● WORK TO BE COMPLETED:
The tail of the records, from the line containing "Given: Click annotation" through the final line, should be printed exactly and on its own.

*** Opening of DATA LISTING ***

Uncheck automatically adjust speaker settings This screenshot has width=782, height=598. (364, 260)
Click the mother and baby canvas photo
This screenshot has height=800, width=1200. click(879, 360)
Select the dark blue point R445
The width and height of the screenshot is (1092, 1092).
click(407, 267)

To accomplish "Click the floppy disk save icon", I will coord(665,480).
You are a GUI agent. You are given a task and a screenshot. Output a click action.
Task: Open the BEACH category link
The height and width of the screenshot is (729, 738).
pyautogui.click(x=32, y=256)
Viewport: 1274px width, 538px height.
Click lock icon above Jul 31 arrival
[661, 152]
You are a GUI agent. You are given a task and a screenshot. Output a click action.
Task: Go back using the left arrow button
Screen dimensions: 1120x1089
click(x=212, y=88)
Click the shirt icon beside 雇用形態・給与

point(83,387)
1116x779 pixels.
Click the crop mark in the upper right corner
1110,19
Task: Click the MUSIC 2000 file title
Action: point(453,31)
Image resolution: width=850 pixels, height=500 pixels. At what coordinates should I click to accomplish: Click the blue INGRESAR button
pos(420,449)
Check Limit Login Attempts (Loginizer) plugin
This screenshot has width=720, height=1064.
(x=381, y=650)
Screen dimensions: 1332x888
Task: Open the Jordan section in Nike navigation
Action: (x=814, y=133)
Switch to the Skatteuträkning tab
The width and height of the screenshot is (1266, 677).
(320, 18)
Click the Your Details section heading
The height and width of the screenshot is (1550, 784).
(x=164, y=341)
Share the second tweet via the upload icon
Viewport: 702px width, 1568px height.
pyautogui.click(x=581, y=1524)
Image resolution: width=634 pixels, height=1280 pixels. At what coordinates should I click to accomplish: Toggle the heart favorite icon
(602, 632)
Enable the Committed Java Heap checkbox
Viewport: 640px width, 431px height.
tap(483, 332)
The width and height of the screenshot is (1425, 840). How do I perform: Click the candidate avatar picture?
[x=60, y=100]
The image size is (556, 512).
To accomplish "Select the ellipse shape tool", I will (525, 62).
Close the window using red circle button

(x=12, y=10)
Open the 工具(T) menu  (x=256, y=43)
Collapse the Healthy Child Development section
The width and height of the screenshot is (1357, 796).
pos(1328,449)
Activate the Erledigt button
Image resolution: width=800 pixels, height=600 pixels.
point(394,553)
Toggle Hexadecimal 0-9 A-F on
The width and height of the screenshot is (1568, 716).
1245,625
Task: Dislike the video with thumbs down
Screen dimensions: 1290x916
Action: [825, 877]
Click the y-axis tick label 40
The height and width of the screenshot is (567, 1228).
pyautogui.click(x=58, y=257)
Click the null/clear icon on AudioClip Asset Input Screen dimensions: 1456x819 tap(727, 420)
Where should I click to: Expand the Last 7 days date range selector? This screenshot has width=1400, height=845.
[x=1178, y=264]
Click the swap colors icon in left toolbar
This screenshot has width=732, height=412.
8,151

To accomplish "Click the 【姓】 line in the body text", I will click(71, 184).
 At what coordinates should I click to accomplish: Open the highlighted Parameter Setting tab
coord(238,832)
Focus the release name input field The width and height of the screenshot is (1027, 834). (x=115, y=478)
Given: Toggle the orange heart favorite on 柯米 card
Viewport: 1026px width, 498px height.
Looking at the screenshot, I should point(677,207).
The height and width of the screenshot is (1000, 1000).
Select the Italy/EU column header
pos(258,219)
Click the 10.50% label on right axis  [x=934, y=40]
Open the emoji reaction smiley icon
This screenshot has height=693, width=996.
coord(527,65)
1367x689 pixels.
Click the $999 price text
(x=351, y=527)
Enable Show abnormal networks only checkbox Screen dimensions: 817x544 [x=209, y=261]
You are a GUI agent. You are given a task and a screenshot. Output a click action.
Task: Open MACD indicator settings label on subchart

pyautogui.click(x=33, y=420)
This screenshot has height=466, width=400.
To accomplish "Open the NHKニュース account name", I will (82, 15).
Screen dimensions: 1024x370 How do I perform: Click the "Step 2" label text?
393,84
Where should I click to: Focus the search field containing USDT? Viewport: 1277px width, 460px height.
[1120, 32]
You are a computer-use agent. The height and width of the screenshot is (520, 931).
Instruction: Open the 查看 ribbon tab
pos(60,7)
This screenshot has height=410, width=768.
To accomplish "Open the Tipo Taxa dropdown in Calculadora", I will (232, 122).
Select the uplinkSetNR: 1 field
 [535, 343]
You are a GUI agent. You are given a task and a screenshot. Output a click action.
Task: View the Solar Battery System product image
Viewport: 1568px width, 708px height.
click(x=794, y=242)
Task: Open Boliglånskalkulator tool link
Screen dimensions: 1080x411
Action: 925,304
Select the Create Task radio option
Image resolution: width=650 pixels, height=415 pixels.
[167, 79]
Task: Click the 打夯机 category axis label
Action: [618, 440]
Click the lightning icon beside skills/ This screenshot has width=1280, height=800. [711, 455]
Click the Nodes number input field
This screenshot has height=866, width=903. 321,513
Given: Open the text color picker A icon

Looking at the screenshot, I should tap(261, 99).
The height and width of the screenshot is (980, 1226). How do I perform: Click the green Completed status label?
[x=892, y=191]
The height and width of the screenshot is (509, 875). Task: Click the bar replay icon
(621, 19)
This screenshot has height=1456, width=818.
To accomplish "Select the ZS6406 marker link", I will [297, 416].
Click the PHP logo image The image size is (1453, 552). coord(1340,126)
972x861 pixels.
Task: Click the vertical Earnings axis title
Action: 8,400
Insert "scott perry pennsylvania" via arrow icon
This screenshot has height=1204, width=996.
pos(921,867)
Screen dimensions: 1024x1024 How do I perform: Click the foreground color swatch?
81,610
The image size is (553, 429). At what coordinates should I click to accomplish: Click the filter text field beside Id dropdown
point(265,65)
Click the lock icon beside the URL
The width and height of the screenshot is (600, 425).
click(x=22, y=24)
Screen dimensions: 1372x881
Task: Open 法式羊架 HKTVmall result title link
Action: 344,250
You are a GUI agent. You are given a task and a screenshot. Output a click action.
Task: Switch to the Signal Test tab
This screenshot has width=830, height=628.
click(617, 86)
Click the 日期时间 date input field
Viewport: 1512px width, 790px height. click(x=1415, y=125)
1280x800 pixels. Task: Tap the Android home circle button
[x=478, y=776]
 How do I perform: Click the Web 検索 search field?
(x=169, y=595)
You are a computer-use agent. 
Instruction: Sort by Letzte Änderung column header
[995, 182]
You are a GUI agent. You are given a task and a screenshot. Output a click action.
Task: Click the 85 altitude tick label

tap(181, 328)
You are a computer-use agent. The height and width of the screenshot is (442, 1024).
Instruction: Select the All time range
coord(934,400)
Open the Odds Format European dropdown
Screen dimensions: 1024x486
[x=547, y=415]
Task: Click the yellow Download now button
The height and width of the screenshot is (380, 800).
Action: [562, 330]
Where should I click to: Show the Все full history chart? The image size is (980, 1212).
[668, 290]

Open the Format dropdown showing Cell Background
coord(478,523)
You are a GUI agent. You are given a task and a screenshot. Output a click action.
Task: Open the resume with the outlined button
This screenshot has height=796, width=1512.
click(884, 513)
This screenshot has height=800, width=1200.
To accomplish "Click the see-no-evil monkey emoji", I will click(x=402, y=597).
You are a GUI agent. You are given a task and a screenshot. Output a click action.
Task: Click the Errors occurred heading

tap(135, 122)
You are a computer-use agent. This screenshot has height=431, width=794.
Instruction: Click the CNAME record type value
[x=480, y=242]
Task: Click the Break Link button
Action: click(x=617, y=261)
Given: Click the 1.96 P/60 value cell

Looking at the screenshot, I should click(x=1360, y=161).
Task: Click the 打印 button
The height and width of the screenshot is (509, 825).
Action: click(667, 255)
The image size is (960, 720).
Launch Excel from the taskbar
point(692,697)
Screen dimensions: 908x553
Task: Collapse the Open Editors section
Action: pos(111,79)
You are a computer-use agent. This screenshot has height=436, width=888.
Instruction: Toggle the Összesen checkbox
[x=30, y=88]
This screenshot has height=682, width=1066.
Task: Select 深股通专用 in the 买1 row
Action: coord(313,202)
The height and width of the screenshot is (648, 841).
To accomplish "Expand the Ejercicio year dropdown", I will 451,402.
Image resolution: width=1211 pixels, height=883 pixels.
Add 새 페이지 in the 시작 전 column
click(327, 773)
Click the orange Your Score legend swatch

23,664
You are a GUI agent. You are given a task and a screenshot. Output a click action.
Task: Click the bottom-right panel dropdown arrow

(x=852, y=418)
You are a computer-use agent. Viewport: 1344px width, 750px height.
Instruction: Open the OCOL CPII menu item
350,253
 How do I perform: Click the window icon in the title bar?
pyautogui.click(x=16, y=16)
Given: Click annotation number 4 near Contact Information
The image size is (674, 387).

*** Close of DATA LISTING ***

● WRITTEN SOLUTION:
Given: Click annotation number 4 near Contact Information
The image size is (674, 387).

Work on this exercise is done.